Urteil vom 23. Oktober 2008 
II. sozialrechtliche Abteilung 
 
Besetzung 
Bundesrichter U. Meyer, Präsident, 
Bundesrichter Lustenberger, Kernen, 
Gerichtsschreiberin Dormann. 
 
Parteien 
H.________, Beschwerdeführer, vertreten durch Rechtsanwalt Kaspar Gehring, Ulrichstrasse 14, 8032 Zürich, 
 
gegen 
 
IV-Stelle des Kantons Zürich, Röntgenstrasse 17, 8005 Zürich, Beschwerdegegnerin. 
 
Gegenstand 
Invalidenversicherung, 
 
Beschwerde gegen den Entscheid des Sozialversicherungsgerichts des Kantons Zürich vom 28. Mai 2008. 
 
Sachverhalt: 
 
A. 
Die IV-Stelle des Kantons Zürich sprach dem 1958 geborenen H.________ ab 2004 eine halbe Rente der Invalidenversicherung nebst Kinderrenten für seine beiden Söhne zu. Vom 10. Oktober bis 26. Dezember 2005 wurde eine berufliche Abklärung durchgeführt. Mit Verfügung vom 5. Dezember 2005 sprach die Verwaltung H.________ dafür ein Taggeld von Fr. 187.20 (Grundentschädigung Fr. 151.20 und Kindergeld Fr. 36.-) zu, was sie mit Einspracheentscheid vom 7. August 2005 bestätigte. Eine weitere berufliche Abklärung fand vom 7. August bis 6. November 2006 statt, wofür die IV-Stelle mit Verfügungen vom 10. August und 2. November 2006 ein Taggeld von Fr. 132.50 (Grundentschädigung Fr. 151.20 und Kindergeld Fr. 36.-, insgesamt gekürzt um Fr. 54.70) zusprach. Dabei setzte sie den effektiven Anspruch des H.________ unter Berücksichtigung der getrennt auszuzahlenden Kindergelder auf Fr. 107.- fest. 
 
B. 
Die Beschwerden des H.________ hiess das Sozialversicherungsgericht des Kantons Zürich nach Vereinigung der Verfahren mit Entscheid vom 28. Mai 2008 insofern teilweise gut, als es H.________ ein um Fr. 46.70 gekürztes Taggeld in der Höhe von Fr. 163.30 zuzüglich Kindergeld für die beiden Söhne von je Fr. 14.- zusprach (Dispositiv-Ziffer 1). Es auferlegte die Gerichtskosten von Fr. 1'000.- den Parteien je zur Hälfte (Dispositiv-Ziffer 2) und verpflichtete die IV-Stelle des Kantons Zürich, H.________ eine reduzierte Prozessentschädigung von Fr. 1'700.- (inklusiv Barauslagen und Mehrwertsteuer) zu bezahlen (Dispositiv-Ziffer 3). 
 
C. 
H.________ lässt Beschwerde in öffentlich-rechtlichen Angelegenheiten führen mit den Rechtsbegehren, der Entscheid vom 28. Mai 2008 sei insoweit aufzuheben, dass das auf Fr. 210.- berechnete Taggeld maximal um Fr. 30.40 (anstelle von Fr. 46.70) gekürzt werde und es sei ihm ein Taggeld von mindestens Fr. 179.60 zuzusprechen; die Regelung der Kostenfolgen sei insoweit aufzuheben, als ihm die Kosten zur Hälfte auferlegt und eine um die Hälfte reduzierte Prozessentschädigung zugesprochen worden seien, für das vorinstanzliche Verfahren sei ihm eine höhere Prozessentschädigung zuzusprechen resp. die Kostenbeteiligung zu reduzieren; allenfalls sei das Verfahren zur Neuregelung der Kosten- und Entschädigungsfolgen an die Vorinstanz zurückzuweisen. 

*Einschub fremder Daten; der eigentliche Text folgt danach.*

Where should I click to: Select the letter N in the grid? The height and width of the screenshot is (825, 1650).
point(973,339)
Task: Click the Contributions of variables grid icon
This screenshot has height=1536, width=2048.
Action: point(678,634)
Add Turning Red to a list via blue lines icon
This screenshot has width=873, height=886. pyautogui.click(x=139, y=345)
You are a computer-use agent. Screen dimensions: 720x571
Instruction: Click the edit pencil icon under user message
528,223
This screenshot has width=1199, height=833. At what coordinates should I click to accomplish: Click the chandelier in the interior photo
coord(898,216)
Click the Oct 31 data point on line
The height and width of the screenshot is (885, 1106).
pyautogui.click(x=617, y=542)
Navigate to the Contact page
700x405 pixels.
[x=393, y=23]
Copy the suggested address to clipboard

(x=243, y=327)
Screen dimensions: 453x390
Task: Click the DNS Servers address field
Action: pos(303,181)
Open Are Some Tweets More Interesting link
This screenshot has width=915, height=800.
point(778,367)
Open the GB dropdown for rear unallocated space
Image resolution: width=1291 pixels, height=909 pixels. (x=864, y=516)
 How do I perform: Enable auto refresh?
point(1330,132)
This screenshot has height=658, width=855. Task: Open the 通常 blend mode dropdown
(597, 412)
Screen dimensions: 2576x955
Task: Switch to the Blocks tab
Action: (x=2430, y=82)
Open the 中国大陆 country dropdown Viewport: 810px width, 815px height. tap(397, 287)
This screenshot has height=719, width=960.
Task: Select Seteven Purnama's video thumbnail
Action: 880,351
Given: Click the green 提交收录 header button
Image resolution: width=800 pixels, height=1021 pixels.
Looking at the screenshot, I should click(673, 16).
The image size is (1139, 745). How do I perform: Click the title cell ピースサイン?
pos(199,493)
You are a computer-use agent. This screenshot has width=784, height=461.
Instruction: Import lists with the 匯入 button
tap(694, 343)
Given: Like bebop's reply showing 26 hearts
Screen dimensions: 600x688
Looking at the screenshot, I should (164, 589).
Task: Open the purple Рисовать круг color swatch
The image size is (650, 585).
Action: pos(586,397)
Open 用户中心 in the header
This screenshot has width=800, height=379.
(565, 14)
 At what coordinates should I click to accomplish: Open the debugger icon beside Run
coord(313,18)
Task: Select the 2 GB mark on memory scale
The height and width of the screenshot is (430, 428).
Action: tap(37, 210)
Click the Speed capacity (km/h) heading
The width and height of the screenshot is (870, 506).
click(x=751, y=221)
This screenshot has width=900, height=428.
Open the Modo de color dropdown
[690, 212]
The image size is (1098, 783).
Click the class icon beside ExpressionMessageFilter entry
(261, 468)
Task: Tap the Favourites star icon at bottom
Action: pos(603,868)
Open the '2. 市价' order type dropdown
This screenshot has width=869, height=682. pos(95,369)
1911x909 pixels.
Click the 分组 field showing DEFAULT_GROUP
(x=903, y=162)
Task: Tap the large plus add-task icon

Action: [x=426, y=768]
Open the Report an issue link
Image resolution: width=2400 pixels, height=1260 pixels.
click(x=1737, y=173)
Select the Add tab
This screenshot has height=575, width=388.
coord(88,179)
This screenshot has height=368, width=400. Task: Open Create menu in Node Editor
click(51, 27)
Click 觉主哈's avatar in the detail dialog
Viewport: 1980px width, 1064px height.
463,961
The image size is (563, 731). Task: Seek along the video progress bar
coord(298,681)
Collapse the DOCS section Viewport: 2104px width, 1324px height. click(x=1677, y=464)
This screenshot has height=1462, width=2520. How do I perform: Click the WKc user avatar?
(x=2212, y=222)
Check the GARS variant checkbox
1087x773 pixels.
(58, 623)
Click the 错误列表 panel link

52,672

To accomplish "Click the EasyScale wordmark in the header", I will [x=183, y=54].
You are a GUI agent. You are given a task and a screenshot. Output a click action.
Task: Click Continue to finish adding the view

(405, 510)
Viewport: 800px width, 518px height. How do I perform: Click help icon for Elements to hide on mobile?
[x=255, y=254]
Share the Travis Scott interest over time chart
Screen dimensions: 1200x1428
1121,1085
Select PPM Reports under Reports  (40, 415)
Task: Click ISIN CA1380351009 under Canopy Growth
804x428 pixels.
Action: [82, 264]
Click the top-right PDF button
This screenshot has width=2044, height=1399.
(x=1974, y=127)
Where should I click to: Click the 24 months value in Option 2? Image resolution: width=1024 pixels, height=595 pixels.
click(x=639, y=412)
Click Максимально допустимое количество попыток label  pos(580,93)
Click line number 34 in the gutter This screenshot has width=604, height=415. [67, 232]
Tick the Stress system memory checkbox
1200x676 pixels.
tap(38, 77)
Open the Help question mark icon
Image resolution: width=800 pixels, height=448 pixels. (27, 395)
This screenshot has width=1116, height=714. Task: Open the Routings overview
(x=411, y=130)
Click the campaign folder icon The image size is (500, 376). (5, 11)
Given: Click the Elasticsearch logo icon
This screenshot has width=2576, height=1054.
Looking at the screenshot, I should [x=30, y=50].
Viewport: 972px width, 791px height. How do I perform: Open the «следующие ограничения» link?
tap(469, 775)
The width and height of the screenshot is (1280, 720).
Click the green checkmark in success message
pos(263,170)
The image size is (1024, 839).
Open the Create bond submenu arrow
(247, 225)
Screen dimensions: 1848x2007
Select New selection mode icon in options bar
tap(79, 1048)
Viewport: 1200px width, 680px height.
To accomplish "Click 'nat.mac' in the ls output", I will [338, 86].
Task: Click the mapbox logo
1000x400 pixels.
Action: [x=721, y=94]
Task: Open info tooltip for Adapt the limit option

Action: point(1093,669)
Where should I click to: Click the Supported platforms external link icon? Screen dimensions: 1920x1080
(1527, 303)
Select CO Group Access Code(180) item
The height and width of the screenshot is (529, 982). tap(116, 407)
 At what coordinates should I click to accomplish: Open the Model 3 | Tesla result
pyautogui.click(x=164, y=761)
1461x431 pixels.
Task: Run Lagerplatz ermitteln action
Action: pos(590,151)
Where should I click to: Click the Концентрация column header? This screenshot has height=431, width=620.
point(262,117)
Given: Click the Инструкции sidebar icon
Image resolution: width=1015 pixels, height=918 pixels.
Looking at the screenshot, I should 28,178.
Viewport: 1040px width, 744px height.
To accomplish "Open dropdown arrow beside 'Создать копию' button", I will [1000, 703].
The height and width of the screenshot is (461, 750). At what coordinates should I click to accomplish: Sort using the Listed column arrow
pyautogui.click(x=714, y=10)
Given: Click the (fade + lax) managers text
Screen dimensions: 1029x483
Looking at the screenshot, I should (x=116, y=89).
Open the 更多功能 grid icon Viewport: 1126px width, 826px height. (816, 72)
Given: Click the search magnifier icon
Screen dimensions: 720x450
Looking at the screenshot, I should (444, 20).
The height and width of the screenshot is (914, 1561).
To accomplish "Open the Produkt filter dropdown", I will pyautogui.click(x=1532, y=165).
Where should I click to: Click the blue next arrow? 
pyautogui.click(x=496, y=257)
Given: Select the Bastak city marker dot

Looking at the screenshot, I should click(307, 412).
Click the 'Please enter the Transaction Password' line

Die IV-Stelle schliesst sinngemäss auf Abweisung der Beschwerde. Das kantonale Gericht und das Bundesamt für Sozialversicherungen verzichten auf eine Vernehmlassung. 
 
Erwägungen: 
 
1. 
Mit der Beschwerde in öffentlich-rechtlichen Angelegenheiten kann u.a. die Verletzung von Bundesrecht gerügt werden (Art. 95 lit. a BGG). Das Bundesgericht legt seinem Urteil den Sachverhalt zugrunde, den die Vorinstanz festgestellt hat (Art. 105 Abs. 1 BGG). Es kann die Sachverhaltsfeststellung der Vorinstanz von Amtes wegen berichtigen oder ergänzen, wenn sie offensichtlich unrichtig ist oder auf einer Rechtsverletzung im Sinne von Artikel 95 beruht (Art. 105 Abs. 2 BGG). Es prüft die Verletzung von Grundrechten und von kantonalem und interkantonalem Recht nur insofern, als eine solche Rüge in der Beschwerde vorgebracht und begründet worden ist (Art. 106 Abs. 2 BGG). 
 
2. 
Nach Art. 47 Abs. 1 IVG können Renten während der Abklärungs- oder Eingliederungsmassnahmen weiter gewährt werden, und zwar längstens bis zum Ende des dritten vollen Kalendermonats, der dem Beginn der Massnahmen folgt. Zusätzlich wird das Taggeld ausgerichtet. Dieses wird jedoch während der Dauer des Doppelanspruchs um einen Dreissigstel des Rentenbetrages gekürzt. 
 
Streitig und zu prüfen ist die Aufteilung der Kürzung zwischen dem Grundbetrag des Versicherten und dem Kindergeld resp. der daraus resultierende Betrag des dem Beschwerdeführer auszuzahlenden Taggeldes. 
 
3. 
Die Vorinstanz hat ein für die Taggeldbemessung massgebendes durchschnittliches Tageseinkommen des Beschwerdeführers von Fr. 263.- festgestellt und die entsprechende Grundentschädigung unter Berücksichtigung von Art. 23 Abs. 1 IVG auf Fr. 210.- sowie die Kindergelder auf je Fr. 18.- festgesetzt. Unter Hinweis auf die Verwaltungspraxis (Kreisschreiben über die Taggelder der Invalidenversicherung [KSTI], gültig ab 1. Januar 2004, Rz. 3079 und 3087) hat sie sodann den Kürzungsbetrag von Fr. 54.70 als dreissigsten Teil des gesamten Rentenbetreffnisses (IV-Rente von Fr. 912.- sowie zwei Kinderrenten von je Fr. 365.-) eruiert und anschliessend das Kindergeld um 14,63 % gekürzt, was dessen Verhältnis zum Gesamtanspruch entspricht. Daraus ergäben sich ein Taggeld für den Versicherten von Fr. 163.30 sowie Kindergelder von je Fr. 14.-. Diese Berechnungsart erscheine als zutreffend, zumal der Anteil der Kinderrenten am gesamten Rentenbetreffnis grösser sei als jener des Kindergeldes am gesamten Taggeldanspruch.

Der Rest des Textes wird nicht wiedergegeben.